Towser of The Glenturret
When I say that we still tell tales of their astonishing hunting skill, I’m not exaggerating. Towser, a tortie working her trade at The Glenturret, is said to have dispatched 28,899 furry pests in her lifetime. If you put all her wee trophies in a row, the fuzzy grey line would stretch from Edinburgh Castle to Ullapool (plus you’d really perturb the poor locals in Cowdenbeath by laying it straight through their high street).
Towser was so skilled at her trade that she earned an appearance in the Guiness Book of Records, under ‘Greatest Mouser’. More importantly, 30 years after she had passed away, she received what I consider to be the highest honour the nation of Scotland can bestow on any of her citizens – she had a bottle of whisky named after her.

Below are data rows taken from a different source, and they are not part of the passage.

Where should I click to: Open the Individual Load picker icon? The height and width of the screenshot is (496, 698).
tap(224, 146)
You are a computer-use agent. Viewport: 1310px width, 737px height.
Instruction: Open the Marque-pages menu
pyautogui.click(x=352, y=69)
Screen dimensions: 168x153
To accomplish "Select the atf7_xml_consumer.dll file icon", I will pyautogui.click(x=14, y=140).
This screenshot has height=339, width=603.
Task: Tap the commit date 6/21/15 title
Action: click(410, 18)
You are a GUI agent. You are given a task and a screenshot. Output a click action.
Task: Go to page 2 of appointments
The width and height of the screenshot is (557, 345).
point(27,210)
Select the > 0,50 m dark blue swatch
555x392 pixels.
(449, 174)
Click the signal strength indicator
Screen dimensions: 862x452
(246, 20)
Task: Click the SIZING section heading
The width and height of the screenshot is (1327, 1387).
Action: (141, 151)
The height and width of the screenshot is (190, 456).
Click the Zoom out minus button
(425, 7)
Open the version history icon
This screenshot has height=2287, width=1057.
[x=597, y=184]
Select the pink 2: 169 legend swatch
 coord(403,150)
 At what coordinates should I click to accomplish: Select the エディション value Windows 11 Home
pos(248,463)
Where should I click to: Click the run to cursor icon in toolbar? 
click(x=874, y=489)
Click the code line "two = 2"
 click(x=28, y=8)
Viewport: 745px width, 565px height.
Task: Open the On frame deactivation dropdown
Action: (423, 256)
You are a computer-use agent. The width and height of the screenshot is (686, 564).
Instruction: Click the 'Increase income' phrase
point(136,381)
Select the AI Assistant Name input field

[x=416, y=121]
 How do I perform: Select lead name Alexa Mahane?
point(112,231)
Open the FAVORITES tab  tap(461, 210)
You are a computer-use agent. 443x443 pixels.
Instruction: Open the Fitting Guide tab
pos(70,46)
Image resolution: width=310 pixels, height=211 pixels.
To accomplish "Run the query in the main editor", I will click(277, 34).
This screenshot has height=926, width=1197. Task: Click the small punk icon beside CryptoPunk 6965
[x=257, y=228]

Towser’s position hasn’t been retired: they’ve employed an Official Mouser at the distillery ever since! There’s even a tradition of visitors sending back Christmas cards to the mousers from across the world – if you want to join in 2022, you’ll want to address your card to the current joint mousers, Glen and Turret.
Towser remains the most famous of all Scotch distillery cats, but plenty of other distilleries have hardworking felines of their own.
With modern food hygiene, and the switch to malting barley offsite, there’s much less need for dedicated mousers – but that doesn’t mean they’re idle. Many of them have simply swapped one type of mouse for another.
Smoky and Peaty of Kilchoman
The best opportunity for an ambitious pet is to learn how to wrangle social media. That’s what’s happened at Kilchoman, on Islay, where Smoky and Peaty aren’t just expert pest control, they also pose beautifully for Instagram. Visitors love to go home with snaps of the pair in their pocket alongside their drivers’ drams. Despite going digital, these guys are some of the few distillery cats that might have the chance to beat Towser, since Kilchoman still operate a working malting floor for them to patrol.
Friar John Claw and Vesper of Lindores Abbey
Venture over to Lindores Abbey, in Fife, and you’ll be able to meet distillery kitties Friar John Claw and Vesper, who have a whole Instagram account dedicated just to them. These two are so thoroughly viral that they were named via the Internet, with hundreds of suggestions from across the world flooding into Lindores’ email.
Elvis Juracat of Jura
The pioneer of posting was the resident puss on the Isle of Jura, Elvis Juracat. Not satisfied with posing, entrepreneurial Elvis took matters into his own paws back in 2010. He was festooned with a cat-cam, and took photos of his route around the distillery whole island for the Jura website, delighting attendees of that year’s Jura Music Festival.
So we might not be able to boast any big cats here in Scotland – but I’m sure you’ll agree that our home-grown prowlers show more than their fair share of ambition, ferocity and personality. Why not celebrate the Lunar New Year by booking a distillery visit in 2022 to see some of Scotland’s fiercest Highland Tigers up close?